> SOURCE PASSAGE

Melbourne Marathon October 2017

The last time I attempted Melbourne Marathon was in 2007. I had run 2.58 at Gold Coast in July and represented Australia in Switzerland in the Long Distance Mountain Running World Championships in September. I was pretty tired and probably shouldn’t have lined up to race. I was exhausted and running slow (or so I thought, now I would probably think it was fast!!!!) and pulled out at 15ks. That was my last attempt at a road marathon.\

The start of the race

Fast forward to 2017 (has 10 years really passed????) and I’m lining up again. No nerves this time, because I’m not going for a time! It’s a bit of a weird feeling. I’m quite far up the back self-corralled into a group according to time. The race starts and I have to walk to the start line!! So different to starting up near the front like I used to!

I needed the toilet before the race started, but figured it was probably just nerves (not that I was nervous…I think I just didn’t want to wait in the port-a-loo queue!!). However, as I ran I realized I actually did need the toilet!! So much so, that just running through the water stations made it worse! I made an executive decision and ran off the course to a block of toilets….and unfortunately so did everyone else!! 15 minutes, later I was running back to join the race. When I had exited the course I was just behind the 4 hour pacers (yes, I was planning a cruisey training run!!), but when I rejoined the race I was behind the 4.20 pacers!! As much as I didn’t really care about my time, I wanted to go sub-4, so I put the foot down and worked my way back through the crowds, a meandering journey as I dodged and weaved my way through the crowds. In fact, at the end of the race I ended up with nearly 1.5 extra kilometres from my toilet detour and subsequent run through the crowds. It took me nearly an hour to get back to where I had been before my toilet break!!

One thing I noticed weaving through the crowds was that there were many cases of inadequate personal hygiene!! How hard is it to spray on some deodorant?? Or to wash running clothes before re-wearing?? Honestly, sometimes I had to hold my breath! I mean, I understand people sweat, but this was ridiculous!! Rant over…

The Melbourne Marathon finishes on the MCG; it was great as the sun was shining and my friend Nikki had just passed me (damn, pipped at the post!) and I was trying to catch her. It was nice to have a finish hug and share stories and laughs. Running is such a fun, social sport, I’m so glad I am putting myself out there again. It’s like a circle; as I feel better mentally I put myself out there more, which makes me feel better, which makes me want to join in with life again, which makes me feel better…and so on…I’m sure you get the picture!!!

> Pointing records for text and elements
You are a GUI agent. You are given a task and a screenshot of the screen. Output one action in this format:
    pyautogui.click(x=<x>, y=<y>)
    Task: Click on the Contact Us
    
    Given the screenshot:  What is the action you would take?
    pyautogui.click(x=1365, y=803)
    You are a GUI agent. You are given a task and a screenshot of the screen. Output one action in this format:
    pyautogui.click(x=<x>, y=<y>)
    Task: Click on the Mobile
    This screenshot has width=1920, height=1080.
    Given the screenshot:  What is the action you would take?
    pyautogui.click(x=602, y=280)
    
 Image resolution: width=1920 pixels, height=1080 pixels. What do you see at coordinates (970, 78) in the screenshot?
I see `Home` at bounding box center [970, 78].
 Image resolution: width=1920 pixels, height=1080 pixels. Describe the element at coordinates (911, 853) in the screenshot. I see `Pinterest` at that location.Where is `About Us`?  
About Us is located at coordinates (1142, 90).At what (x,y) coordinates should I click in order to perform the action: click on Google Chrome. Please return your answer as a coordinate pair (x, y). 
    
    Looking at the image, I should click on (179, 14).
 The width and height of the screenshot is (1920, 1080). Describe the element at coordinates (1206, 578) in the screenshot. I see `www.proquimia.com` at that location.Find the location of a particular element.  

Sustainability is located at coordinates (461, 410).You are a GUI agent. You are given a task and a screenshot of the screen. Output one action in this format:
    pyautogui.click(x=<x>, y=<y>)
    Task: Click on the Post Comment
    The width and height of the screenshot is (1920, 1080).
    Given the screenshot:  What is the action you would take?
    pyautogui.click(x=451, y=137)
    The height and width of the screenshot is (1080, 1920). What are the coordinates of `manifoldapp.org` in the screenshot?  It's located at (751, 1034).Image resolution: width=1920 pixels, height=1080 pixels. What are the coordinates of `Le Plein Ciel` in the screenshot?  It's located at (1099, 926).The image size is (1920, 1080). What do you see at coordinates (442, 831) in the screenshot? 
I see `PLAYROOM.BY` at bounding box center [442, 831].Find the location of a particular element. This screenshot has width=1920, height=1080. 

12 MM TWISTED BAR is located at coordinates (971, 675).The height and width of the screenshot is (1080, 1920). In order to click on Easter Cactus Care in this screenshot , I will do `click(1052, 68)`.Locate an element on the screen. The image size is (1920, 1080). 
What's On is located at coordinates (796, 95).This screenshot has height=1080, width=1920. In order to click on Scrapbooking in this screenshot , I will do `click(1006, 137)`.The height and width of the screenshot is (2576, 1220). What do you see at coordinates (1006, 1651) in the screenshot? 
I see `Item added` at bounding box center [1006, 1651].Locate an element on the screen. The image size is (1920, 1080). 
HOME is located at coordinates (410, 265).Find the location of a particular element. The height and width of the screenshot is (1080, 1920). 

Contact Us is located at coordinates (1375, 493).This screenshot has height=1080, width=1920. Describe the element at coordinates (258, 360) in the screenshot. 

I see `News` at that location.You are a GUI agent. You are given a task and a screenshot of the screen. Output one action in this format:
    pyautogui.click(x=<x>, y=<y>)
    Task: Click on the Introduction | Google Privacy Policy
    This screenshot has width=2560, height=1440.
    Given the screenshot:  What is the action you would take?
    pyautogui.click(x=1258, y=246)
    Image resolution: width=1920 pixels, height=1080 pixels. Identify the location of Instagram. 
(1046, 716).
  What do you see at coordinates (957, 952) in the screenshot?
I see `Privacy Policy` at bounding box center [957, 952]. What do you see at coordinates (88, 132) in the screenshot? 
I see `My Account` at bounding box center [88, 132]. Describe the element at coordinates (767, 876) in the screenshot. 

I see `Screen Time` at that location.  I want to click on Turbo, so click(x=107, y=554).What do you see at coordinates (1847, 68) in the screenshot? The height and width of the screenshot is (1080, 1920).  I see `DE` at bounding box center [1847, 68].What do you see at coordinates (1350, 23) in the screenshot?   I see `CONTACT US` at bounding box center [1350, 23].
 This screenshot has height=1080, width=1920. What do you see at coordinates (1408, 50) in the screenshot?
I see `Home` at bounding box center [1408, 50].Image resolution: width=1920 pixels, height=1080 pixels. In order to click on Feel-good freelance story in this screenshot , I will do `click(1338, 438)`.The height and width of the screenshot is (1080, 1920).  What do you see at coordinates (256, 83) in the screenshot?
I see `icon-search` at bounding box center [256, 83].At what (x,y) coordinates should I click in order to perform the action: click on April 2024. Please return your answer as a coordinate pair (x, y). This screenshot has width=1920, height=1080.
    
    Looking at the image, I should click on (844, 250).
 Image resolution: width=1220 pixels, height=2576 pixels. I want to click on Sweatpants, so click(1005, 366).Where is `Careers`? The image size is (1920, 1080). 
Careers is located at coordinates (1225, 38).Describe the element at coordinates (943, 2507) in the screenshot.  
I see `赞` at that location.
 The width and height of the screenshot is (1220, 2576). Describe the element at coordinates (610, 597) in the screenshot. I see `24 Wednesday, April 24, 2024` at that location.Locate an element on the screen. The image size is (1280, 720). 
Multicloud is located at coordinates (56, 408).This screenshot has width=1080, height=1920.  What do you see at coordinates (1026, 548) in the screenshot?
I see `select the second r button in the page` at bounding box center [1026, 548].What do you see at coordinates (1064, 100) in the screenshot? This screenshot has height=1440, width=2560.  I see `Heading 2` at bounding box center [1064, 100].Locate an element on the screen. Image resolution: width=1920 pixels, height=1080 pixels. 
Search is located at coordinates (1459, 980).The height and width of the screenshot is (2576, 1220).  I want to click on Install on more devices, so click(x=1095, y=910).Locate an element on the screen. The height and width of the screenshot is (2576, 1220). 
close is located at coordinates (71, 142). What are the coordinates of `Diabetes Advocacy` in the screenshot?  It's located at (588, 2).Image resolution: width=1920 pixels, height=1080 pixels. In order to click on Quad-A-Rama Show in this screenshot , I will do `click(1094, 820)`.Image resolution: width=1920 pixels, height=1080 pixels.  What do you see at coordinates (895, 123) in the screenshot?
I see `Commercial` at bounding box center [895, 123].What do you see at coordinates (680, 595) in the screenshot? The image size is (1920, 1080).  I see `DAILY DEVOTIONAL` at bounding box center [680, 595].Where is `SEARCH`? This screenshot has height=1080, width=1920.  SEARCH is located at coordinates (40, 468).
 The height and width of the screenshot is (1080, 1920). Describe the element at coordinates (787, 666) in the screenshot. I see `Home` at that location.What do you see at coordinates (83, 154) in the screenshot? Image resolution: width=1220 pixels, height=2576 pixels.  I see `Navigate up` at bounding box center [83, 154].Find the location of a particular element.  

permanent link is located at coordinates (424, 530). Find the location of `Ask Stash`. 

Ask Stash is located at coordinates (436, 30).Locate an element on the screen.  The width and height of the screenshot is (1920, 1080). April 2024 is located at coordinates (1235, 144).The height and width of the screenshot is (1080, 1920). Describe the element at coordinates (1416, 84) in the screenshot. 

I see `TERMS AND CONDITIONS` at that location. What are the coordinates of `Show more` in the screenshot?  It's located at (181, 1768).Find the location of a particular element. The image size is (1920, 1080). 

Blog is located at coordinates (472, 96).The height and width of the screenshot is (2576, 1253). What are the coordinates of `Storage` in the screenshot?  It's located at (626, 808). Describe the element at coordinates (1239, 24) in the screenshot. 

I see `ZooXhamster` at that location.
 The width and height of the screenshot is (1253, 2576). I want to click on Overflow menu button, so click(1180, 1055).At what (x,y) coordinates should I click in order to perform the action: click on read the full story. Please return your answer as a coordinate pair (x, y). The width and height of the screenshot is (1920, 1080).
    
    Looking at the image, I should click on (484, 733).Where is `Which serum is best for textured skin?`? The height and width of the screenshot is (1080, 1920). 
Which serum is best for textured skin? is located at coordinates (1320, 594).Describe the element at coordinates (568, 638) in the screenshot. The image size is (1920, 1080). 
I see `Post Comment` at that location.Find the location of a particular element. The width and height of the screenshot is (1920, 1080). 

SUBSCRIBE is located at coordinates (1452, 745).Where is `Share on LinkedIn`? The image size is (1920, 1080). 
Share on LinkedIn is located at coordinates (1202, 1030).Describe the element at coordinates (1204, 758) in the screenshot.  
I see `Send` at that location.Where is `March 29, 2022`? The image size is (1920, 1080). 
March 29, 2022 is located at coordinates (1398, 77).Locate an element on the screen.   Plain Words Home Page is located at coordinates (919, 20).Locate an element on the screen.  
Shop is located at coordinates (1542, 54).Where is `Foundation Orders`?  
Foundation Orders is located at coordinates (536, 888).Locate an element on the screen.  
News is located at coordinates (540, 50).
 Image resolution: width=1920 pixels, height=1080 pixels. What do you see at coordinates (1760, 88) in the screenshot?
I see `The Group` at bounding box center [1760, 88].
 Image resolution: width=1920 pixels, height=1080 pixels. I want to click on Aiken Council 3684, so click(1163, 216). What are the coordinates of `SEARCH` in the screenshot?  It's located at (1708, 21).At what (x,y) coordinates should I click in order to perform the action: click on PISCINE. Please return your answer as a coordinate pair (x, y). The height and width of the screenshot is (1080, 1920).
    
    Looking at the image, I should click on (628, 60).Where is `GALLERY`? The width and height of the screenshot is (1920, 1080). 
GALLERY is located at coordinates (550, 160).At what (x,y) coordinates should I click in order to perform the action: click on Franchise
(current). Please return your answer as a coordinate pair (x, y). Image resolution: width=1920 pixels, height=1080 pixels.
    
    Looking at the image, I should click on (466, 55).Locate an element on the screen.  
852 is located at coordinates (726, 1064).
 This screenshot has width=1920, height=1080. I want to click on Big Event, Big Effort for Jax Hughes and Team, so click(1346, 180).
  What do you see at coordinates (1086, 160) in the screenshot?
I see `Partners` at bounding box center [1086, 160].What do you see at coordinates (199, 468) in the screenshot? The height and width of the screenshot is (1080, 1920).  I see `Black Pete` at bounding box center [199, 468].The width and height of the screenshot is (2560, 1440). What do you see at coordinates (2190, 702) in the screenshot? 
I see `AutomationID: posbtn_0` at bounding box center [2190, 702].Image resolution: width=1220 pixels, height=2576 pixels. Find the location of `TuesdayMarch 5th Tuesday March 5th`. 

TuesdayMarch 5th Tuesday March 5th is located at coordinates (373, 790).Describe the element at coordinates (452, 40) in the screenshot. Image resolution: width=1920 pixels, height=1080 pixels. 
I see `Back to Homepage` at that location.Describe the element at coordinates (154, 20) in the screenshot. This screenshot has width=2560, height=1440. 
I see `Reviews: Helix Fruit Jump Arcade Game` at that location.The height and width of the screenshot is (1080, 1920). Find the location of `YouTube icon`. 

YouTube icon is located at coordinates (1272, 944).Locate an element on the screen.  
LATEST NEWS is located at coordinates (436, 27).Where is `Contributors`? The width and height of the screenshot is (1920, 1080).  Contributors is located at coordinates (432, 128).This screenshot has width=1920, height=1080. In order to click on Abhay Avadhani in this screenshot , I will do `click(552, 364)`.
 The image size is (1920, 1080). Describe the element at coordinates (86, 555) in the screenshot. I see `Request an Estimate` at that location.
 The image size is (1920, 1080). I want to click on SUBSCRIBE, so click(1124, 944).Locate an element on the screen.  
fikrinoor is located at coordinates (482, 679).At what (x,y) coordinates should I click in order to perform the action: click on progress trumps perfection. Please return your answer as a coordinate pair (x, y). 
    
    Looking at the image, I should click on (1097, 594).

> YOUR TASKS
(1) According to the marathon account, where does the Melbourne Marathon finish?
(2) Transcribe everything in the marathon account from "The Melbourne Marathon" down to "get the picture!!!".

> REPLIES
(1) On the MCG.

(2)
The Melbourne Marathon finishes on the MCG; it was great as the sun was shining and my friend Nikki had just passed me (damn, pipped at the post!) and I was trying to catch her. It was nice to have a finish hug and share stories and laughs. Running is such a fun, social sport, I’m so glad I am putting myself out there again. It’s like a circle; as I feel better mentally I put myself out there more, which makes me feel better, which makes me want to join in with life again, which makes me feel better…and so on…I’m sure you get the picture!!!